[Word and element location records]
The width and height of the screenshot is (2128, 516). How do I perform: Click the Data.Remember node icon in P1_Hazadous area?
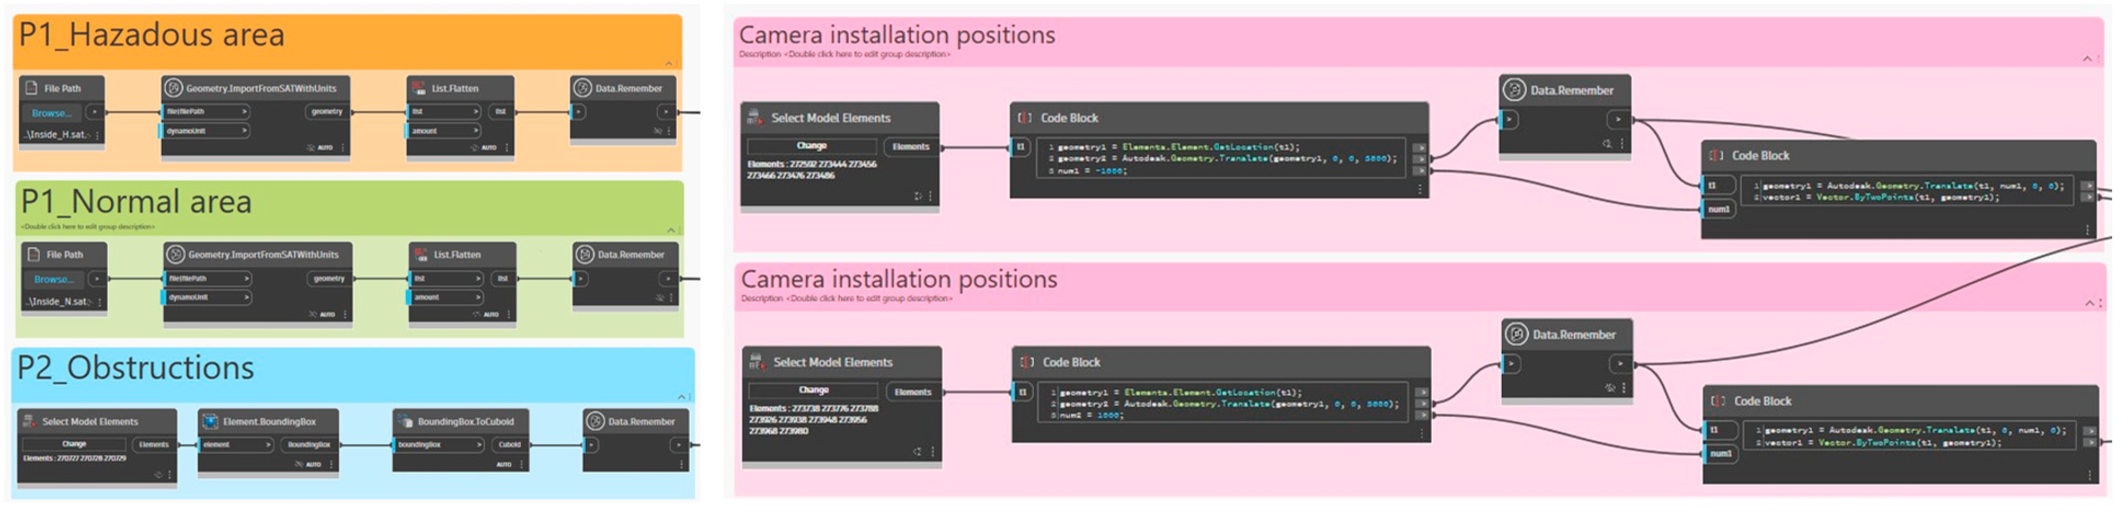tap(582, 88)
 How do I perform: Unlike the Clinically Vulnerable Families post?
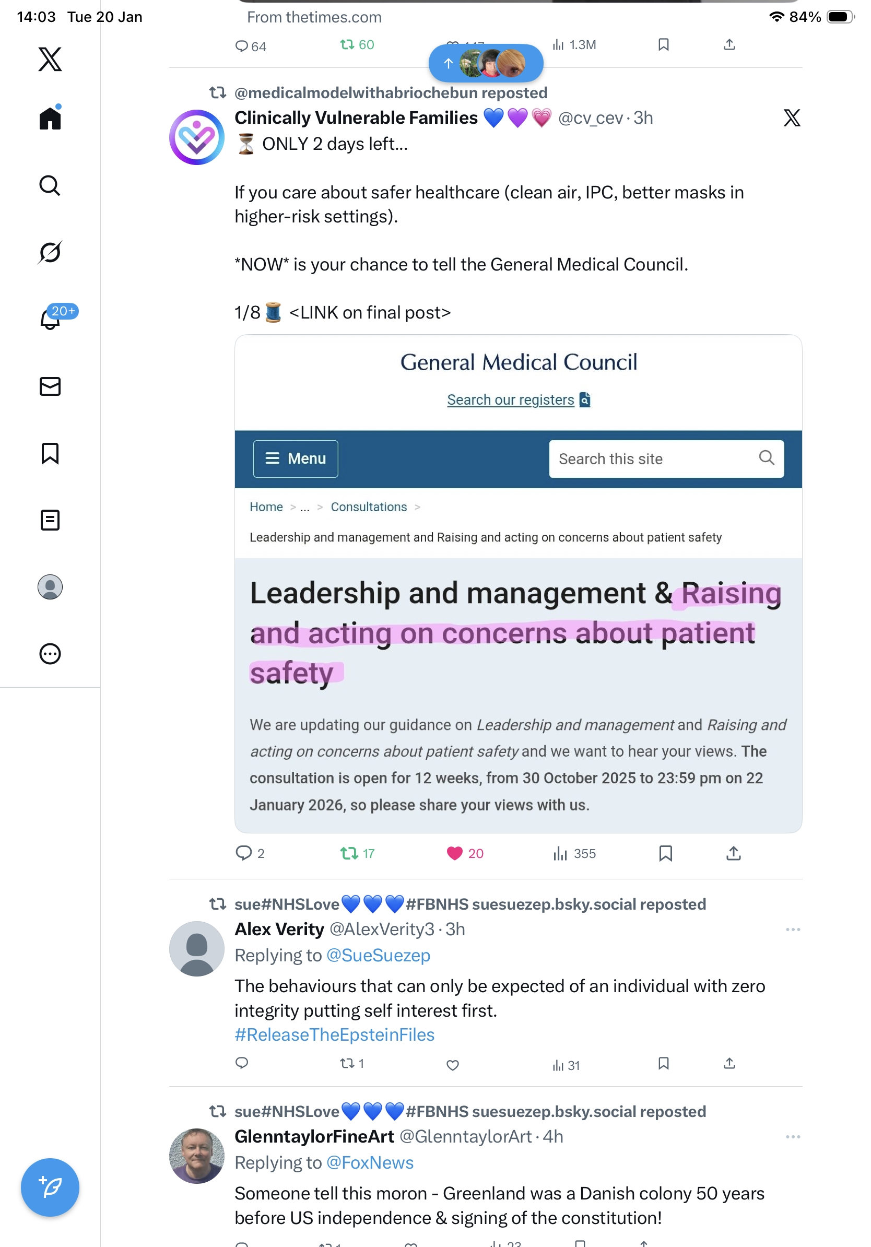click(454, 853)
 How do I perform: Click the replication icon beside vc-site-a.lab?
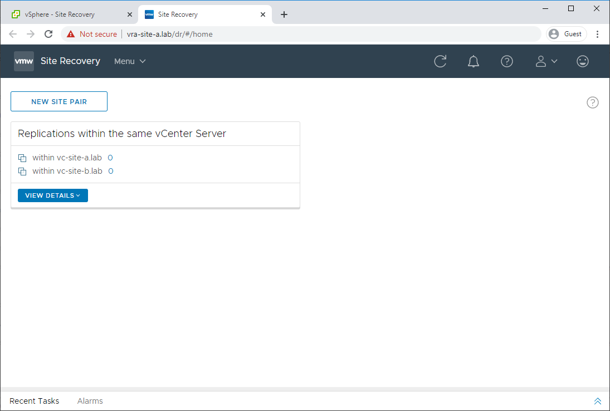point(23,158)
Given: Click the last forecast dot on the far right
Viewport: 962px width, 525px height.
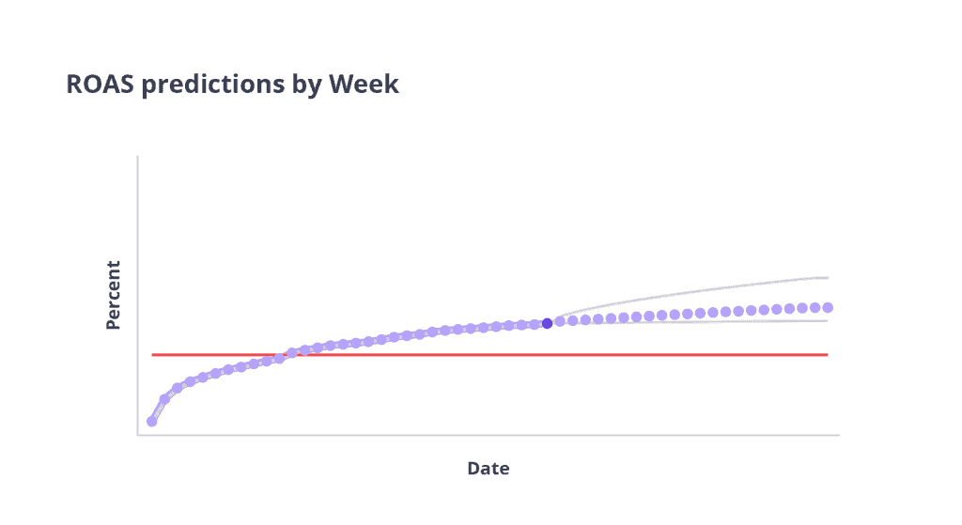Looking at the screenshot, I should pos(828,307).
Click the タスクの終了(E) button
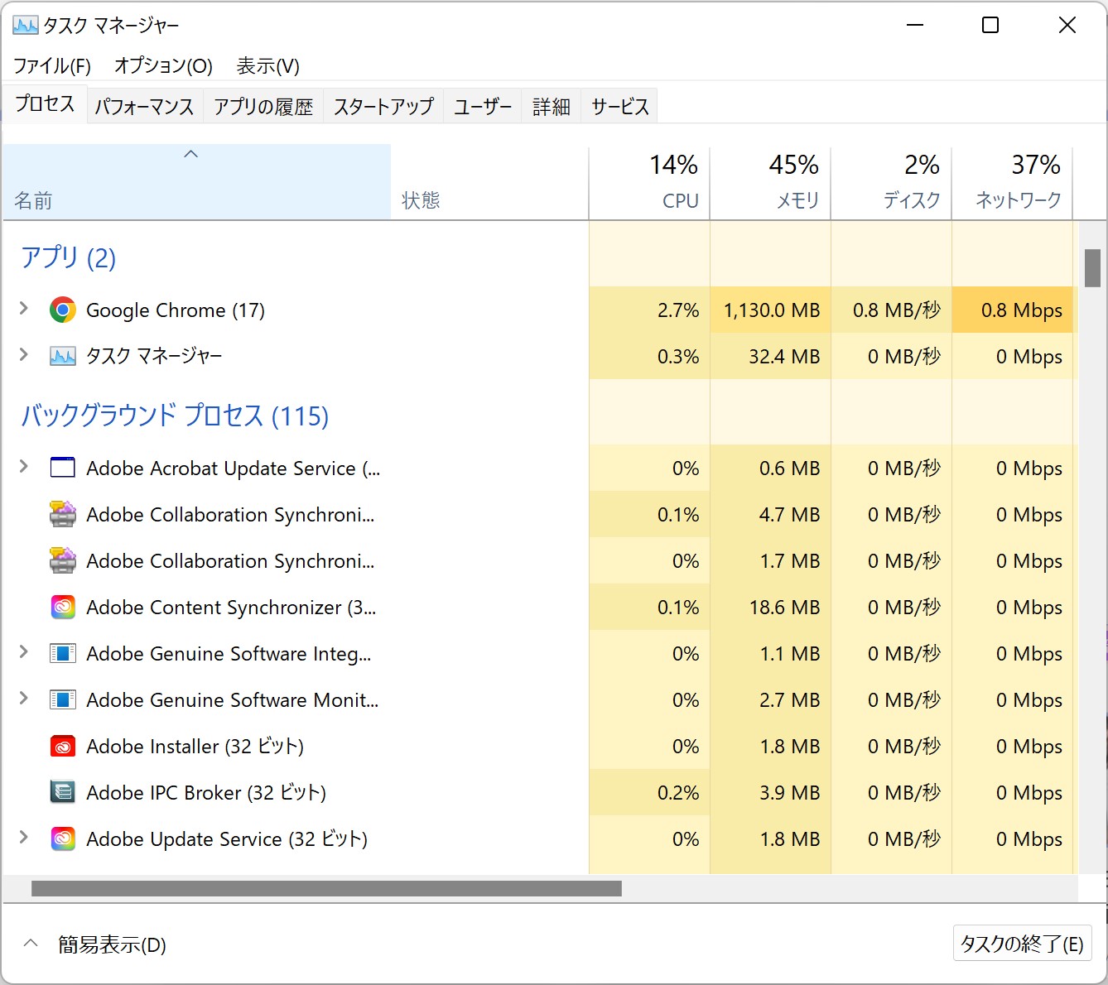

Objective:
Swap "How do I perform" for "How can I carry out" throughout the data above, and reproduce it with nothing else changed. Leave the pictures out of your answer.

Written answer:
The width and height of the screenshot is (2128, 516). How can I carry out: Click the Data.Remember node icon in P1_Hazadous area?
tap(582, 88)
 How can I carry out: Unlike the Clinically Vulnerable Families post?
click(454, 853)
 How can I carry out: Click the replication icon beside vc-site-a.lab?
point(23,158)
Given: Click the last forecast dot on the far right
Viewport: 962px width, 525px height.
Looking at the screenshot, I should pos(828,307).
Click the タスクの終了(E) button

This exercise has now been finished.